Het woord op het 2e Nationaal Taalcongres afgelopen vrijdag was formatief. Nu ben ik daar al flink mee bezig in klassen 5 en 6 met project 5, maar als ik kritisch naar mijn project in klas 1 kijk, geef ik, technisch gezien, minimaal drie tot vier summatieve toetsen per week (als het niet meer is). Door de dag heen kwam er steeds meer het idee naar boven dat er een schemergebied bestaat tussen formatief en summatief. Het draait allemaal om hoe de leerling informatie krijgt over zijn leerproces en hoe hij (of zij) extrinsiek en intrinsiek gemotiveerd kan raken en gefocust kan blijven op dat leerproces. Echter, als er aan het einde geen eindbaas is, gaat betekenis verloren en wordt de uitdaging verzwakt.

Geen eindbaas
Super Mario Bros. (NES, 1983) zonder Bowser is een teleurstelling

Formatief of summatief?

Kelly Meusen gaf in haar presentatie “Leren door én van formatief toetsen: wat maakt deze manier van toetsing echt effectief?” een overzicht waar het verschil in formatief en summatief toetsen zit:

Formatief toetsen

  • Doel: verbeteren van leren en resultaten
  • Vindt plaats tijdens het leerproces
  • Focus op proces en voortgang
  • Geïntegreerd deel van het onderwijs-/leerproces
  • Samenwerkend
  • Vloeiend doorgaand proces
  • Initieel leren door leerkracht en leerling

Summatief toetsen

  • Doel: meten van prestatie
  • Het gebeurt van tijd tot tijd over bepaalde inhouden
  • Focus op leerproducten
  • Activiteit na het onderwijs/leerproces
  • Rigide methode
  • Leerkracht als auditor

Het grote verschil is ook dat summatieve toetsen gekoppeld zijn aan een cijfer en formatieve toetsen niet. Mijn geïntegreerde gamification systeem zweeft tussen de twee in.

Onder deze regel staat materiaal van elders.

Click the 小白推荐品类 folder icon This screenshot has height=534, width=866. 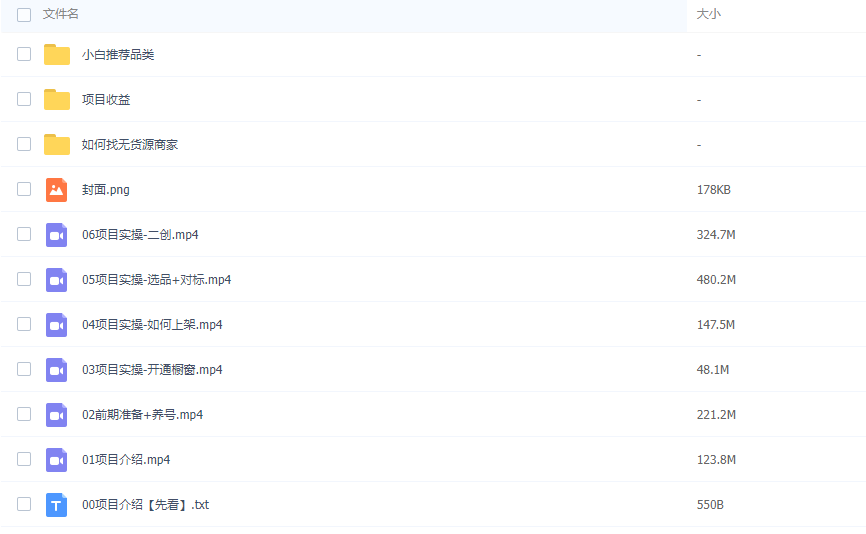coord(57,55)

Leerlingen maken veel opdrachten waar ze punten voor kunnen halen. Deze punten leveren uiteindelijk een cijfer op. Technisch gezien zijn de punten mini-cijfers, maar leerlingen ervaren dat niet zo. Als een quest 600 punten oplevert, hoeveel punten is een onvoldoende? Zelfs al haal je 0 punten, dan wil dat niet zeggen dat je uiteindelijk een onvoldoende haalt. Er zijn nog vele kansen om punten te halen.

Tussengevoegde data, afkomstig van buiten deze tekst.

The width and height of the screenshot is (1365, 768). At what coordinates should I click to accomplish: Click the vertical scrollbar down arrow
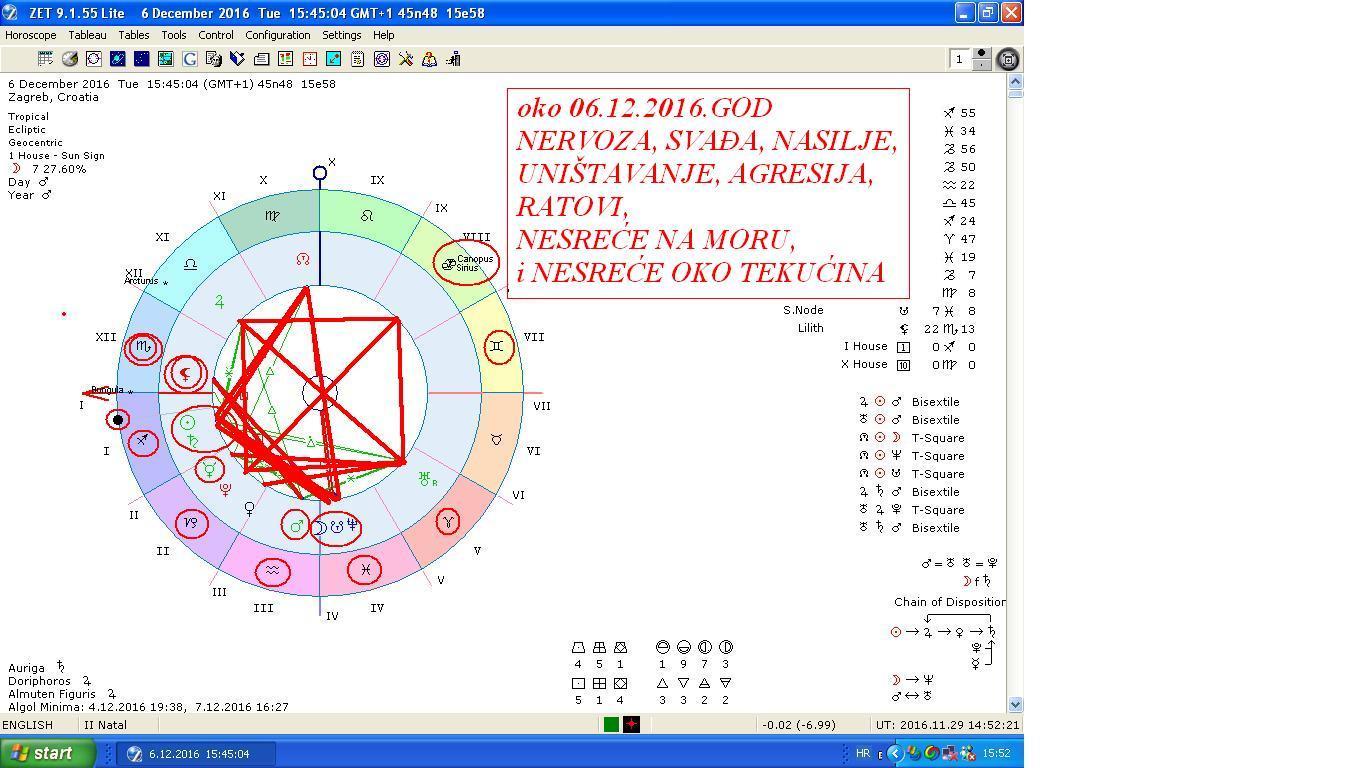[x=1015, y=704]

De verschillende crafting, training en quests zijn allemaal onderdeel van het leerproces en geven leerlingen een beeld en een beloning als zij het beheersen. Ze geven inzicht in waar de leerling staat en geeft ruimte om fouten te maken. Het crafting systeem, welke ik volgende week voor het eerst ga gebruiken, benadrukt samenwerkend leren en maakt leerlingen zelfs medeverantwoordelijk voor de individuele punten van hun groepsgenoten. Het hele XP-systeem moet uiteindelijk een vloeiend proces worden om de leerlingen voor te bereiden op de boss fight (aka proefwerk).

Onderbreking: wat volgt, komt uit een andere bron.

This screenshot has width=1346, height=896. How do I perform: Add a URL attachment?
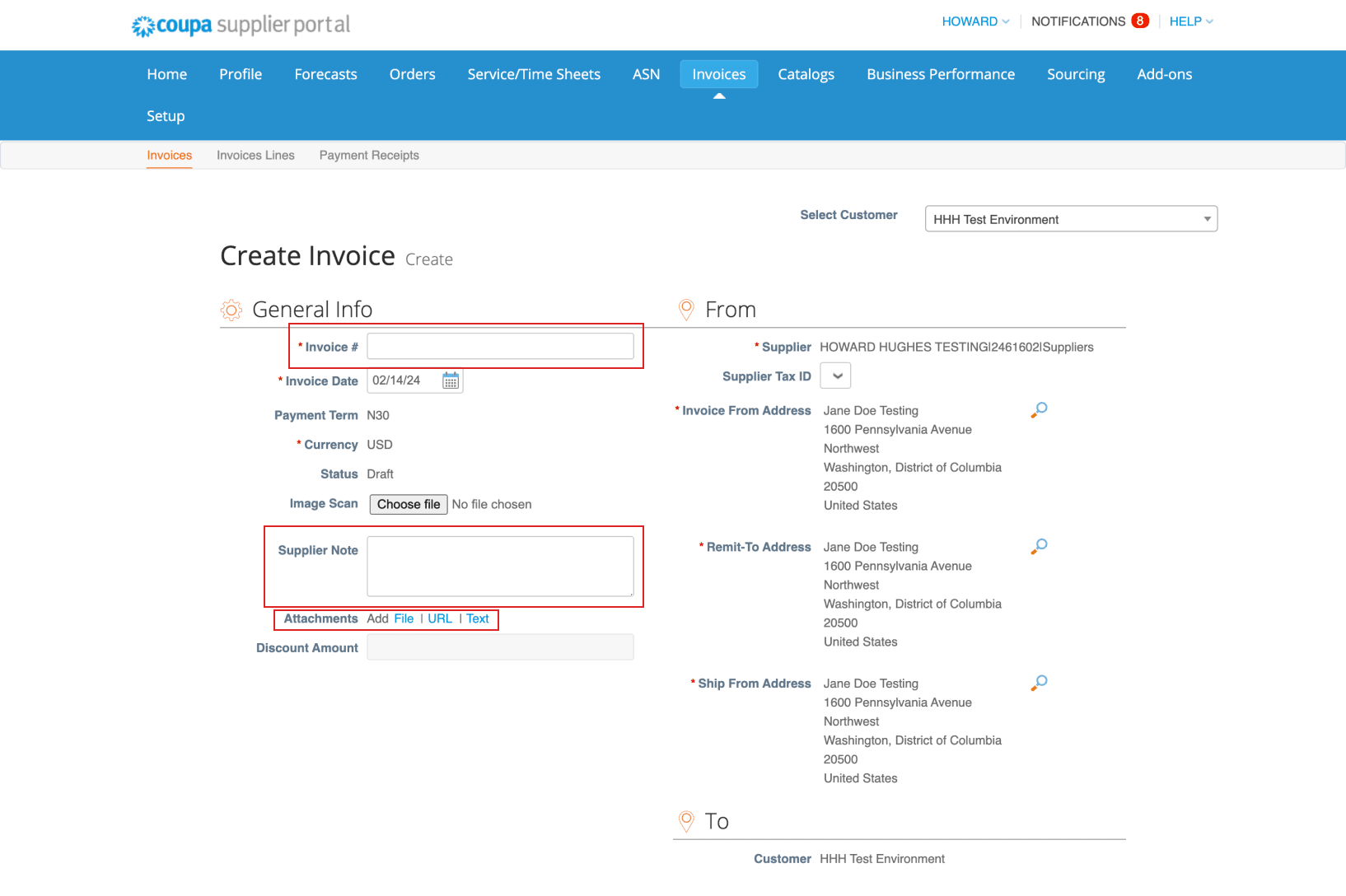440,618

Aan de andere kant worden de prestaties gemeten. Leerlingen krijgen er punten voor. Quests komen op een vast moment om vaardigheden te toetsen (en een flinke lading XP met zich meebrengen). Ligt de focus op het product? Ik denk het niet, maar dat heeft niet zozeer met cijfers te maken, maar met hoe de toets erna wordt behandeld.

lineage
XP en vaardigheden overzicht in MMORPG Lineage 2

De verschillende producten waar leerlingen XP voor krijgen neigen meer naar formatieve toetsing dan summatieve toetsing. Echter, het formatieve stukje heeft wel een belangrijk onderdeel in het geïntegreerde gamification systeem. Cijfers, net als gaming scores, geven óók aan waar een leerling staat en wat hij of zij nog moet doen.

Waar het toetscongres mij vooral aan heeft geholpen is op zoek te (blijven) naar mogelijkheden om mijn lessen meer ‘gameful’ te maken. Gameful is een term bedacht door Jane McGonigal, een expert in videogame ontwerp. Gameful design is ‘Positive Emotion, Relationships, Meaning en Accomplishments.’ Koppelen we dat aan een leerling, dan zien we dat bij formatief toetsen bij met name ‘betekenis’ en ‘prestatie’. Formatief toetsen kan meer betekenis aan cijfers geven, maar cijfers geven ook een duidelijk doel voor een prestatie. De twee zijn onlosmakelijk verbonden. Je wilt als gamer, en als leerling werken naar een doel, weten hoe je progressie maakt en hoe je jezelf kunt verbeteren, allemaal om uiteindelijk het einddoel te pwnen.